RAW DATA:
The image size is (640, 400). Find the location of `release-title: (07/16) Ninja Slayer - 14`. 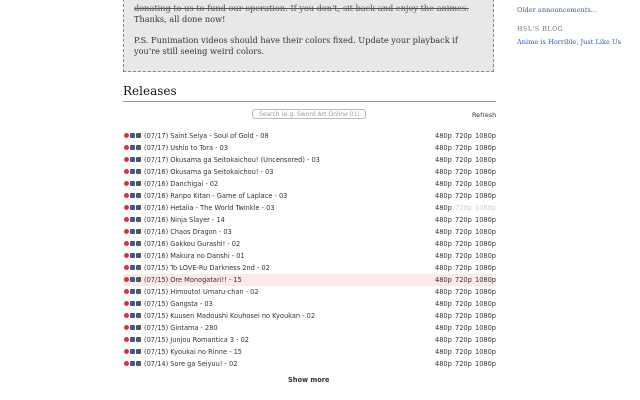

release-title: (07/16) Ninja Slayer - 14 is located at coordinates (184, 220).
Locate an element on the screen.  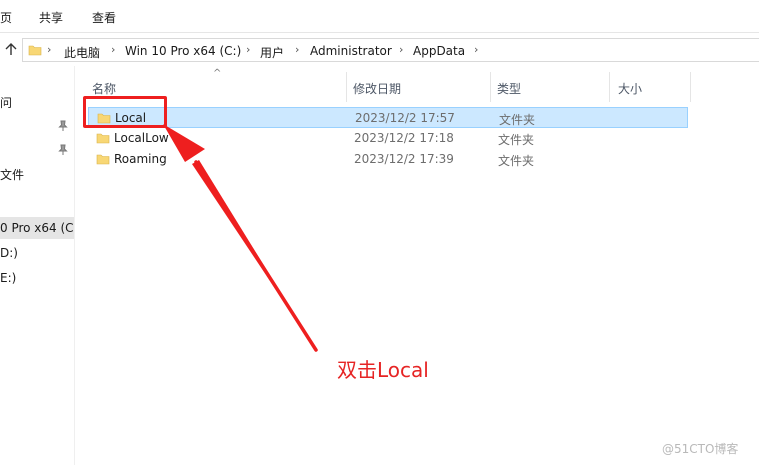
file-date: 2023/12/2 17:57 is located at coordinates (405, 118).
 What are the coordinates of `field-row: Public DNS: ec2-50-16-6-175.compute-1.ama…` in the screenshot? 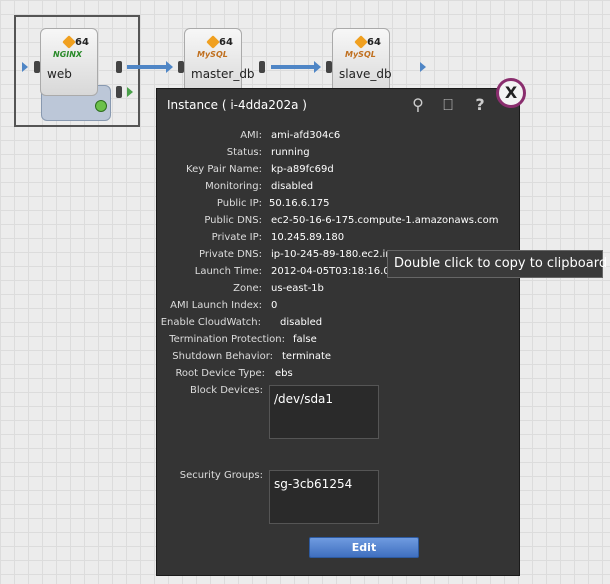 It's located at (328, 222).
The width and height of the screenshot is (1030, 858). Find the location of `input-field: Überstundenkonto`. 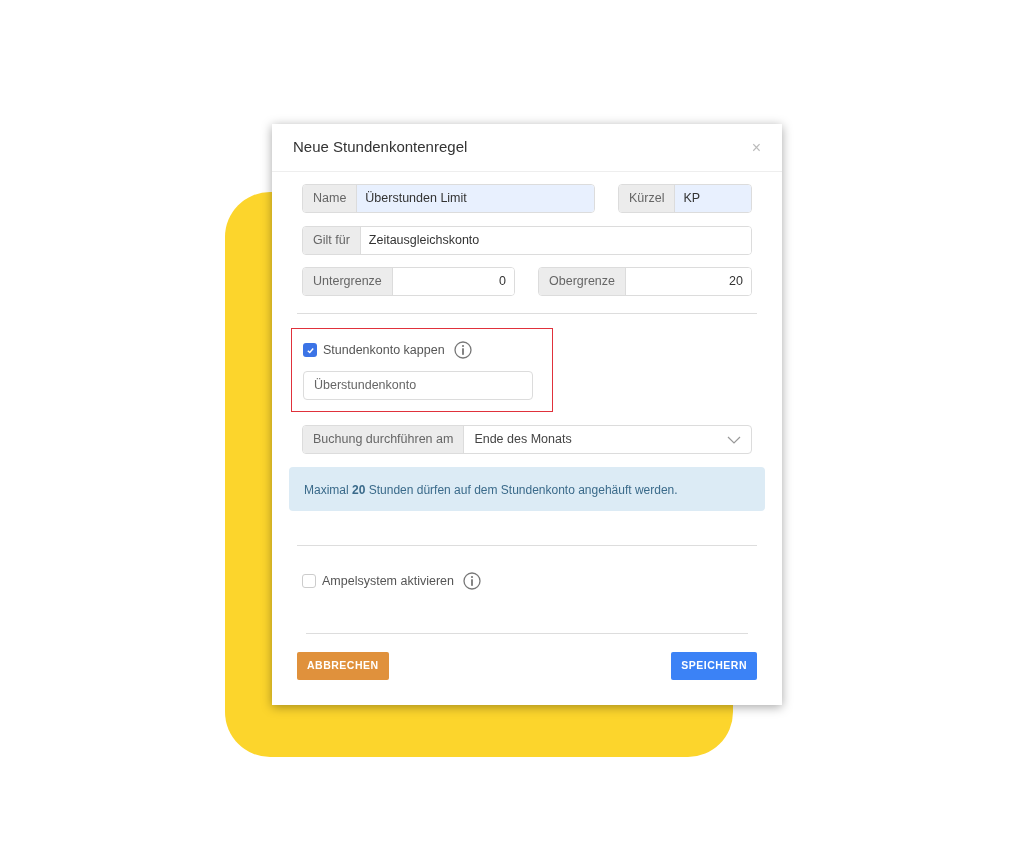

input-field: Überstundenkonto is located at coordinates (418, 385).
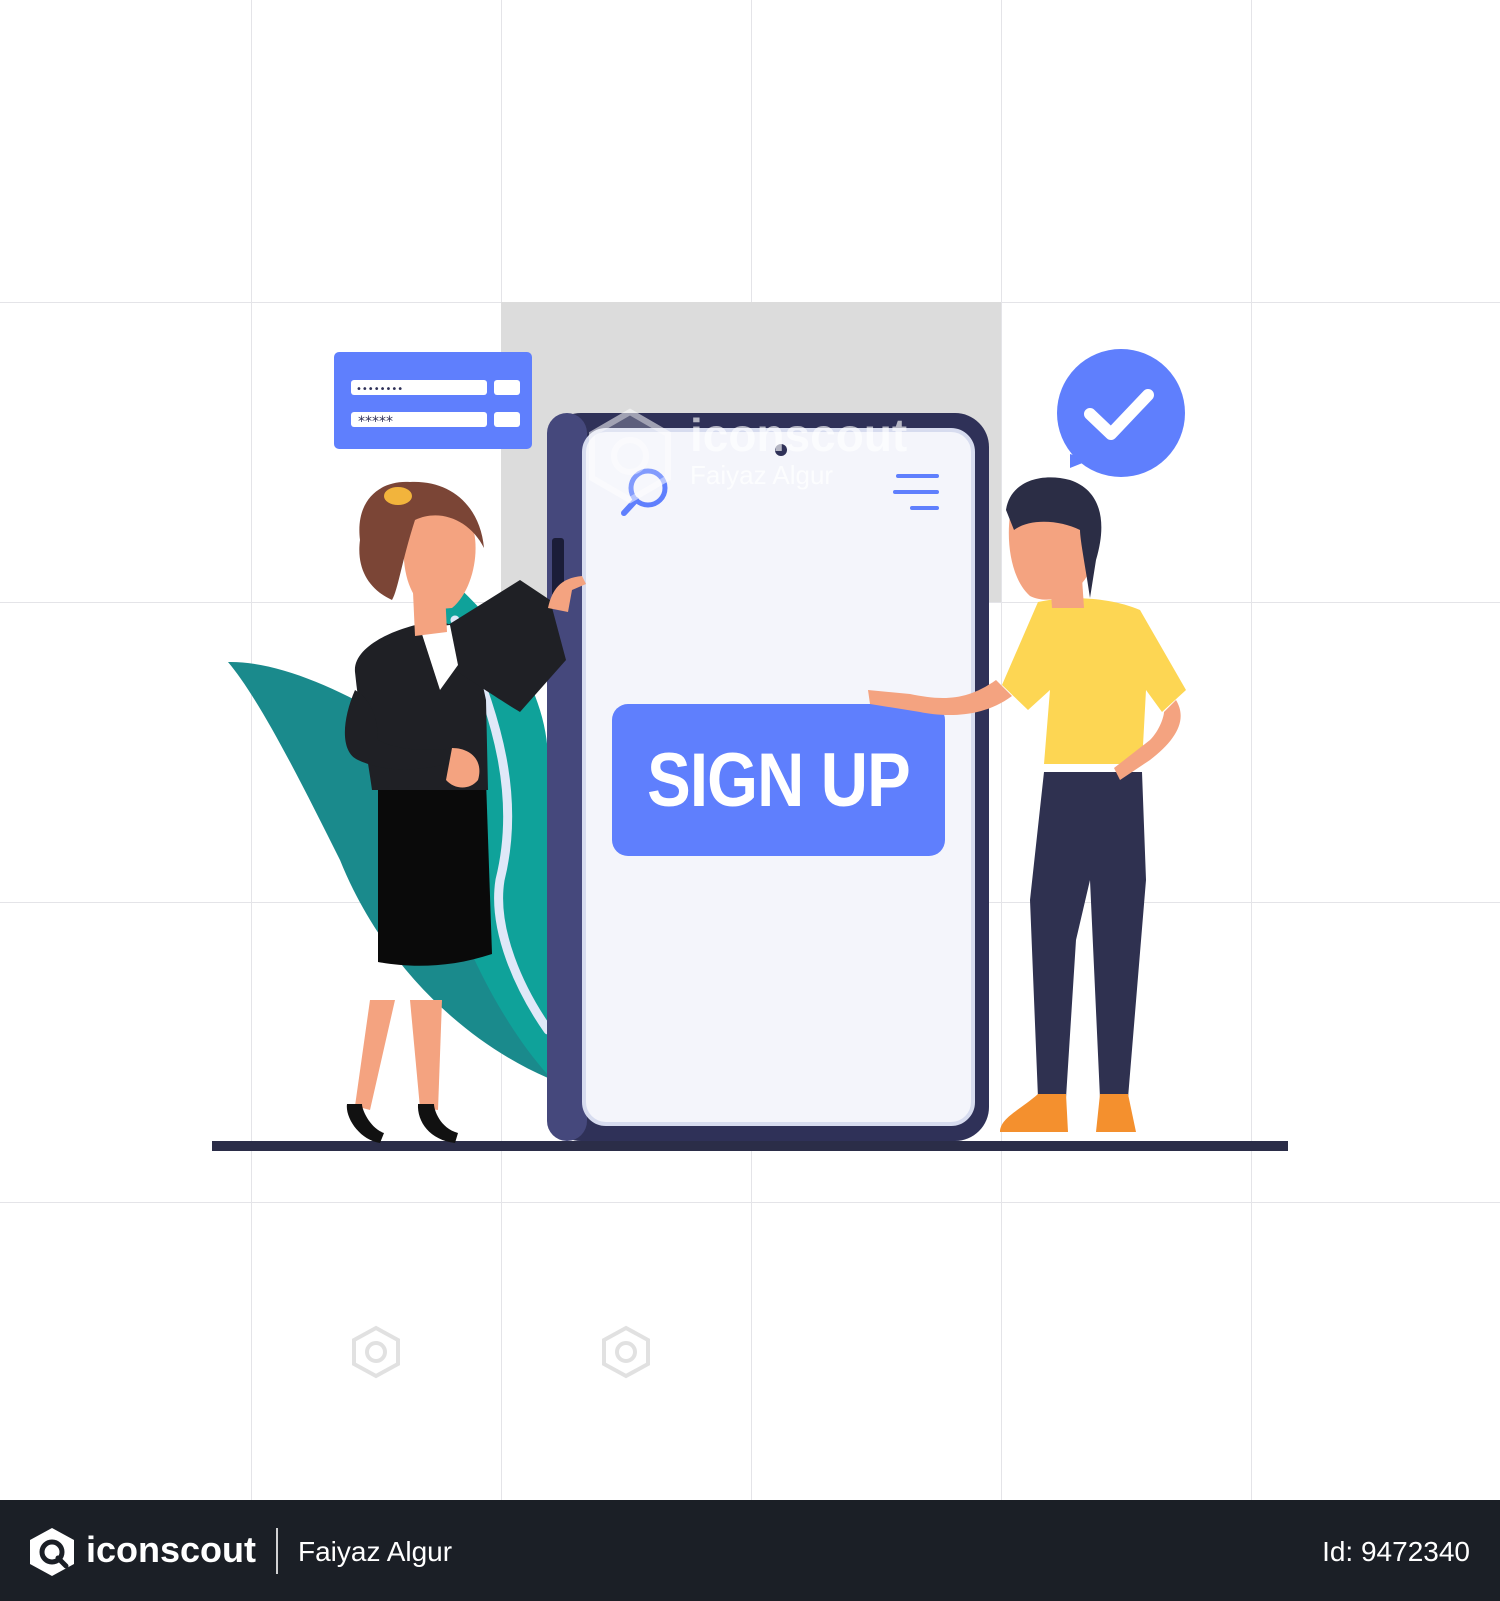 This screenshot has width=1500, height=1601. I want to click on ground-line, so click(750, 1146).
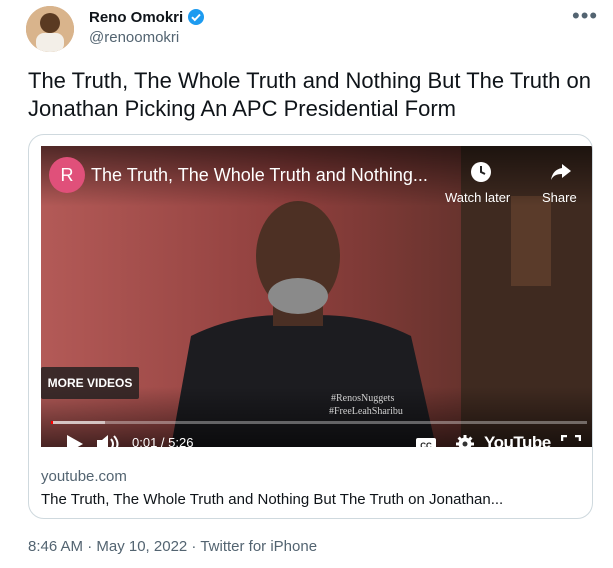 This screenshot has width=613, height=568. I want to click on author-name: Reno Omokri, so click(147, 17).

EXERCISE BRIEF:
Copy everything in the material from the line containing "The width and" down to the very end, without changing a word. Leave out the pictures.

RESULT BELOW:
The width and height of the screenshot is (1030, 858). Find the location of `input-field: Überstundenkonto`. 

input-field: Überstundenkonto is located at coordinates (418, 385).
 This screenshot has width=1500, height=1601. I want to click on ground-line, so click(750, 1146).
 This screenshot has width=613, height=568. I want to click on author-name: Reno Omokri, so click(147, 17).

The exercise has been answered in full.